Friday, July 21, 2006

The Battle For Ground Zero, Part 155

The Port Authority is trying to catalogue parts of the WTC facade so that it could potentially be reassembled as part of the 9/11 memorial/museum. They don't know if they have all of the iconic remnants of the towers that remained standing when the towers collapsed on the morning of September 11th.

Apparently the Chinese company that was expected to rent the top five floors of 7WTC aren't ready to call it quits. They want another shot to sit down with Silverstein and hammer out a deal.

The NYT has a story about the Tomassetti clan, whose construction firms are found all over the Ground Zero site.
The pieces of Dino Tomassetti Sr.’s construction empire are all over ground zero.

A glance into the pit at the World Trade Center site reveals his company’s Laquila cranes, heavy equipment, pickup trucks and crews. His oldest son’s blue and white Empire Transit Mix trucks will deliver concrete for the foundation of the Freedom Tower, the most symbolic of the five planned skyscrapers. His daughter’s company will deliver the steel rods, or rebar, that strengthen the concrete walls.

But Mr. Tomassetti, the 79-year-old patriarch of this empire, is barred from setting foot on the 16-acre site.

He is under indictment, accused of making thousands of dollars in illegal payoffs to union officials over a 10-year period. He denies the charges.

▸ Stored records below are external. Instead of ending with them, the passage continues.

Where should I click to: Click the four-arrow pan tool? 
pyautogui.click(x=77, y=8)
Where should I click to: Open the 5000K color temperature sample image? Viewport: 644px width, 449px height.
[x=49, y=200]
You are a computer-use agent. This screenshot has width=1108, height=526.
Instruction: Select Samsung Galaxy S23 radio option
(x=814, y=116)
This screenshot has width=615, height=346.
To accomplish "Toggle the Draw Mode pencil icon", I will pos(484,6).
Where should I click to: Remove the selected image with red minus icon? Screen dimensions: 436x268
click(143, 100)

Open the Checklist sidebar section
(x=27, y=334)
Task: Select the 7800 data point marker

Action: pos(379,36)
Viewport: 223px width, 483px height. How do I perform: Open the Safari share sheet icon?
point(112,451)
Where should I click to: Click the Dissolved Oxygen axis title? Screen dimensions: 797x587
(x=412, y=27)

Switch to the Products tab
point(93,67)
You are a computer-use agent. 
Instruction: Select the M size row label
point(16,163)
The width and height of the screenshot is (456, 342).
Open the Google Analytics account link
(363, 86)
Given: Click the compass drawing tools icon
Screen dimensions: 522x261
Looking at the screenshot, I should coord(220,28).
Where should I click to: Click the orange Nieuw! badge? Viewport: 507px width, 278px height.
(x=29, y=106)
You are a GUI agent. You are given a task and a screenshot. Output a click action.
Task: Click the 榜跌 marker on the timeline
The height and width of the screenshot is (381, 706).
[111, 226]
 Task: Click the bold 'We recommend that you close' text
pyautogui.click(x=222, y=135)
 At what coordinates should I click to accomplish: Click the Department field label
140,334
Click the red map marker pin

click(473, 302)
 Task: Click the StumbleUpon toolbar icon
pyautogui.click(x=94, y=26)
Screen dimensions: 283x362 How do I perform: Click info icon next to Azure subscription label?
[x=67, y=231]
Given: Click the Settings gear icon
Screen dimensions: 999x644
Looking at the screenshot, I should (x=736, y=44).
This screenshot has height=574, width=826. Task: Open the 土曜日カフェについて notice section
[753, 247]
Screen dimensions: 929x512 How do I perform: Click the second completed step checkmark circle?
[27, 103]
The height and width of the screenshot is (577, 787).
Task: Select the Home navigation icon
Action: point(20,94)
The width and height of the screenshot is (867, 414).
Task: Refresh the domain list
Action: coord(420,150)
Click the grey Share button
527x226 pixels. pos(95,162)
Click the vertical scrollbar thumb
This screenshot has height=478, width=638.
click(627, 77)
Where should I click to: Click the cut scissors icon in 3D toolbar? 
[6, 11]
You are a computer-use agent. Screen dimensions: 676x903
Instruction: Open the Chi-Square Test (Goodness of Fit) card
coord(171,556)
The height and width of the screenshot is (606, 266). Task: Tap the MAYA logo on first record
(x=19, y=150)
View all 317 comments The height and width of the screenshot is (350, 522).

Federal prosecutors and testimony have linked him to organized crime figures. His companies have been banned from obtaining city contracts and stripped of a special permit to operate a solid waste transfer station. One Laquila company was fined for its part in a scheme organized by a member of the Gambino crime organization to dump construction debris illegally in New Jersey.

But none of this means his family will be on the sidelines when it comes to building what will be the city’s tallest tower. The central contract for excavation and foundation work, which is worth tens of millions of dollars, was awarded to his youngest son, Dino Tomassetti Jr., 27, who until recently chauffeured his father from job site to job site in a black Lincoln Navigator.

The developer building the Freedom Tower, Larry A. Silverstein, says that the elder Mr. Tomassetti owns one of the best foundation companies in the city, Laquila Construction. Hiring the son and his company, Laquila Group, was a way to take advantage of that expertise while avoiding doing business directly with the father, according to Silverstein executives.

And then there are the safeguards. Mr. Silverstein has hired an experienced integrity monitor, with the authority to audit the books of the Laquila Group and watch its bank account to ensure that the elder Mr. Tomassetti will not make any money from the $2 billion project.
Ah, the costs of doing business in New York City.